Paul Fourmarier | |
Birth Date: | 25 December 1877 |
Birth Place: | La Hulpe, Province of Brabant, Belgium |
Death Place: | Liège, Liège Province, Belgium |
Fields: | Geology, tectonics |
Alma Mater: | University of Liège, Wallonia, Belgium |
Known For: | study of fold structures and cleavage, description the overthrust nappes |
Awards: | Penrose Gold Medal (1952), Wollaston Medal (1957) |
Paul Frédéric Joseph Fourmarier (1877—1970) was a Belgian geologist and specialist in tectonics and stratigraphy,[1] after whom the Fourmarierite mineral is named.[2]
Fourmarier was born in La Hulpe, Province of Brabant, Belgium and studied at the University of Liège, graduating in 1899. He became a professor of geology at the university in 1920.[1]
He won the Wollaston Medal in 1957[3] and the Penrose Gold Medal in 1952.[4]

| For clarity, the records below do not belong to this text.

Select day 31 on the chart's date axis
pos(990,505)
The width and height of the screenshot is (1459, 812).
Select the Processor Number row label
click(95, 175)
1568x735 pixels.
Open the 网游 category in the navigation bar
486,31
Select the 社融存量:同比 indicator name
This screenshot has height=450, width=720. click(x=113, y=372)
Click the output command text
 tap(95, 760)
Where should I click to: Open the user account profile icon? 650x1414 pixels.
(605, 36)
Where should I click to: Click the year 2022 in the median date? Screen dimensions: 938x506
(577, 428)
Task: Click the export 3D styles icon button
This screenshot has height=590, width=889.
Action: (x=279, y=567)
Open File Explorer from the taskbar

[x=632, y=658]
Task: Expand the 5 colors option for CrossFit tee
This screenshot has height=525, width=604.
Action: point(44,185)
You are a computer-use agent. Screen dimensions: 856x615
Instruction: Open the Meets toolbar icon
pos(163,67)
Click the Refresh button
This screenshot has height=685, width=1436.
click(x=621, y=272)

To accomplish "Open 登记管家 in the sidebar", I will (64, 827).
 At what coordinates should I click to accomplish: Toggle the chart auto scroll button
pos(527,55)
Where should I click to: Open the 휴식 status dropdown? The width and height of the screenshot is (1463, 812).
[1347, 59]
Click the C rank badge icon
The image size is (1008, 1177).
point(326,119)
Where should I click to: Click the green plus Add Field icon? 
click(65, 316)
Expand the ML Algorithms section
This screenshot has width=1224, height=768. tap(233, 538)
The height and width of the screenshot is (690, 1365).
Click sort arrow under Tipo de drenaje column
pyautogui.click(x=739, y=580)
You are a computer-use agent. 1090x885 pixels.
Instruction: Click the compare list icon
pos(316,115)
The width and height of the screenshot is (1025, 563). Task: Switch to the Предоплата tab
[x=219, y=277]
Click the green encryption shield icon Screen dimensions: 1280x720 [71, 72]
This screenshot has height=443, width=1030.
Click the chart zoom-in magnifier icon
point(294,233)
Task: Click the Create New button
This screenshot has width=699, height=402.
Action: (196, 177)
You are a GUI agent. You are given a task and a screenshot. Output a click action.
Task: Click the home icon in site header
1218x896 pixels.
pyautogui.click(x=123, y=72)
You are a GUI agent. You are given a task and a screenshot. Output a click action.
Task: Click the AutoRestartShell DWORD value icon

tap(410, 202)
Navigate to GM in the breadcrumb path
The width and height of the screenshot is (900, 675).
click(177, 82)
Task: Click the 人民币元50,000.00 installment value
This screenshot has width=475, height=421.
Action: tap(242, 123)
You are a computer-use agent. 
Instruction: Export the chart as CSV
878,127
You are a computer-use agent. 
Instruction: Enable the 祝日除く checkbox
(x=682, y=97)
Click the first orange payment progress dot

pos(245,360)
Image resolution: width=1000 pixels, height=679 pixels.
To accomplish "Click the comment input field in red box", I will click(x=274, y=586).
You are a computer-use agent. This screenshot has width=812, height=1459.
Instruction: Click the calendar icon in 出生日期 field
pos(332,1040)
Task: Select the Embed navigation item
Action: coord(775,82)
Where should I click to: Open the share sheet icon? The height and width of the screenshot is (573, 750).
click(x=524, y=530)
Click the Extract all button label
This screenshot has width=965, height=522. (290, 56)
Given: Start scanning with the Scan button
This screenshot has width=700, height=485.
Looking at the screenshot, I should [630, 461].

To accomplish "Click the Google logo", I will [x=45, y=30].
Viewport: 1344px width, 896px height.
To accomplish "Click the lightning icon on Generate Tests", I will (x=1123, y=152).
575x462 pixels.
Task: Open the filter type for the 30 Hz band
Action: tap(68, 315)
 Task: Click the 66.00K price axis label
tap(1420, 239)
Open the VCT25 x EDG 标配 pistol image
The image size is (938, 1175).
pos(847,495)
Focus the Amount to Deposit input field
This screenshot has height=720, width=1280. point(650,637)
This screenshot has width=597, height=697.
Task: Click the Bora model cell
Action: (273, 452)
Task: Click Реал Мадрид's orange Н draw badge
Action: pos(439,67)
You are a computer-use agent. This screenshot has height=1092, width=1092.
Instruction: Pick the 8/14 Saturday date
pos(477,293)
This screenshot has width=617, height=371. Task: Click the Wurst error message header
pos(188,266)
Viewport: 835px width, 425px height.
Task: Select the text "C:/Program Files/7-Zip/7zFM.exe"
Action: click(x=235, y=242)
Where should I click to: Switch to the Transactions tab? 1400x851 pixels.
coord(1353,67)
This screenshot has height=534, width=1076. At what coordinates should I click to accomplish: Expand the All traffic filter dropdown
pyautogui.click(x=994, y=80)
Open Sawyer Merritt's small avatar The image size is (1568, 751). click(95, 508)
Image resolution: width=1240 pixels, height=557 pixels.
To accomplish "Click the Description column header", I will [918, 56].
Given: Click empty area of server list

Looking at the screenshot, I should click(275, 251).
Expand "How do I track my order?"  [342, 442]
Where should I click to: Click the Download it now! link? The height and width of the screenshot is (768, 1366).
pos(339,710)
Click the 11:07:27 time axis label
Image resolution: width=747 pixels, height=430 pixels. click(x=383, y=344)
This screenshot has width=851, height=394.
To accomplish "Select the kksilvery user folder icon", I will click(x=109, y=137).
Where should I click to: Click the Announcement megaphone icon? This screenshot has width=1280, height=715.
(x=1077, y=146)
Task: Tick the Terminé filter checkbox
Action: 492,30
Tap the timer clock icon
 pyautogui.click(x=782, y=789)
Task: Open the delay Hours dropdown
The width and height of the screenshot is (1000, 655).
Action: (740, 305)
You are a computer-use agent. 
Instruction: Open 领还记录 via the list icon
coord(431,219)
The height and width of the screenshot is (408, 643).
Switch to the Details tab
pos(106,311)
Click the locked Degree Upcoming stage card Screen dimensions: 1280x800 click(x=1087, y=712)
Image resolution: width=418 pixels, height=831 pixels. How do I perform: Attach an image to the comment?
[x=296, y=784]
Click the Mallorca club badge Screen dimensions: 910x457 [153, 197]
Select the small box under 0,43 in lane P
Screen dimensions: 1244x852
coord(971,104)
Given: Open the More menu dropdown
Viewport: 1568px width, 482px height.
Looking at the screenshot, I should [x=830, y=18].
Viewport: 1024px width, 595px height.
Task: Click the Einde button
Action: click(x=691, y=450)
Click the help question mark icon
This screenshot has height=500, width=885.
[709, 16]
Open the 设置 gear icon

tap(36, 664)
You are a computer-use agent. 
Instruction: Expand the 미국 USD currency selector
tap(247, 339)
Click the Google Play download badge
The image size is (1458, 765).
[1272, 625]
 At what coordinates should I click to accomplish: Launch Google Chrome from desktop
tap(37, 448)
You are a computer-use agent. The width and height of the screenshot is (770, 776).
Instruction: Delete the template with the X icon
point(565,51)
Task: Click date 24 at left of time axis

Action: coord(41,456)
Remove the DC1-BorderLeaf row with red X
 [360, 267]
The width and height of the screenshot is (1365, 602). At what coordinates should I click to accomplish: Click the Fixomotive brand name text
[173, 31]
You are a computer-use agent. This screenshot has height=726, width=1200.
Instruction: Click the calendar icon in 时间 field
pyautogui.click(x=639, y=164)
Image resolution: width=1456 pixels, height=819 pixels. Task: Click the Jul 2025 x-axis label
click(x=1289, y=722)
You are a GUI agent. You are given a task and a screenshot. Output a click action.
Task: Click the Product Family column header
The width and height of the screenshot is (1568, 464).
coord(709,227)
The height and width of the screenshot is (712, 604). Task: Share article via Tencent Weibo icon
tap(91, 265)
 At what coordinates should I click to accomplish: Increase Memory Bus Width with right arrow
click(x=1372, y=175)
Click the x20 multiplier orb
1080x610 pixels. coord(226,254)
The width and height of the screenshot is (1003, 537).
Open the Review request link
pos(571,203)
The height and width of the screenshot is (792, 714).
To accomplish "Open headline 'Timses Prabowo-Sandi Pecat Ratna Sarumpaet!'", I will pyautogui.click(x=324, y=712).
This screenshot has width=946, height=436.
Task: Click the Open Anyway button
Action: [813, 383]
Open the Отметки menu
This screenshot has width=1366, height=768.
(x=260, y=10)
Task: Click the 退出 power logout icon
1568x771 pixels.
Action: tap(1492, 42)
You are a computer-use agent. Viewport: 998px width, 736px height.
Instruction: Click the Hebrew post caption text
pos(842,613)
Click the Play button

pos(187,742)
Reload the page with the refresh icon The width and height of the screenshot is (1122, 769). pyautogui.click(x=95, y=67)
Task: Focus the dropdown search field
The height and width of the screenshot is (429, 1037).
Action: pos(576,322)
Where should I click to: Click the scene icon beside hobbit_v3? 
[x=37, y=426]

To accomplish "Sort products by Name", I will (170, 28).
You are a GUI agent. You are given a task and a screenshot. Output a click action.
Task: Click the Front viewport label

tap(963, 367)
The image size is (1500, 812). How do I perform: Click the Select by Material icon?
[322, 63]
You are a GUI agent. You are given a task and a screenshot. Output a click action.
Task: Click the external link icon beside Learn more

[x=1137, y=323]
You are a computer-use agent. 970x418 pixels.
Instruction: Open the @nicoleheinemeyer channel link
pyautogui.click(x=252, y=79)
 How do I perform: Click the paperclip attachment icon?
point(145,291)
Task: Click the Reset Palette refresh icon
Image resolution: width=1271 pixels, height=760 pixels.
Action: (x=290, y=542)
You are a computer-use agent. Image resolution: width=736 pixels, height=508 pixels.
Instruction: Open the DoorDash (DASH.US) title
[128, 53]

His specialist area was the study of fold structures and cleavage and he described the overthrust nappes in the Ardennes.[1] Fourmarier was much involved in the geology of his native Belgium, as well as Zaire (then the Belgian Congo) and other African places. He also worked on continental drift.[1]
An award named after him, the Fourmarier Prize, was established.[5] In addition, a secondary uranium-lead mineral, fourmarierite, was named in his memory.